Eventually, you’ll notice a shift. Your child might bring you their tablet and say, Look at this cool thing I saw! Or they might express interest in a new hobby, like building a BMX track in the backyard or trying a science experiment they saw online.

But here’s the catch: Their capacity to follow through hasn’t returned yet. They’re curious, but they don’t have the emotional regulation or executive functioning skills to handle the challenges that come with their new interests.

This phase is hard. There will be meltdowns, setbacks, and frustration. Your role as a parent is to support their exploration while respecting their limits. Encourage them to try, but don’t push them beyond what they can handle. Expect failures and celebrate small victories.

Phase 3: Recovery & Rebuild

Over time, your child’s energy and capacity will begin to grow. You’ll see moments of alignment—maybe they successfully follow through on a task without a meltdown or manage a social interaction with minimal support.

These moments may be brief at first, but they’ll start to string together. One good hour becomes a good afternoon, then a good day, and eventually, a good week.

At this stage, you can start to reintroduce challenges gradually and proactively. Maybe your child is ready to return to school part-time or join a small social group. Maybe they’re ready to take on more structured learning.

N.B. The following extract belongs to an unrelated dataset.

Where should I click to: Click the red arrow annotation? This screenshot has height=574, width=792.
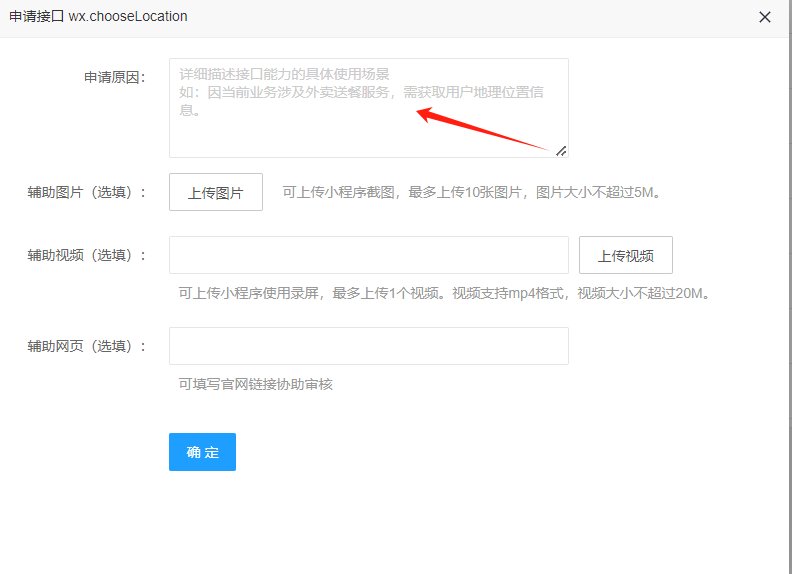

Respect their pacing and let them set boundaries. Teach them to advocate for themselves and honor their own limits. Recovery isn’t about getting back to who they were before—it’s about embracing who they are becoming.

 

Conclusion: Burnout as a Portal to Transformation

Burnout changes kids—and it changes parents too. There’s grief in letting go of the child you thought you had and embracing the one emerging from the cocoon. But there’s also beauty in this transformation.

Your role isn’t to fix or rush the process. Your role is to create the cocoon, to hold your child with love and safety, and to let them emerge on their own timeline.

This isn’t easy, and it isn’t quick. But it’s worth it.

I’m holding hope for you—hope that one day you’ll look back and see just how far you’ve come.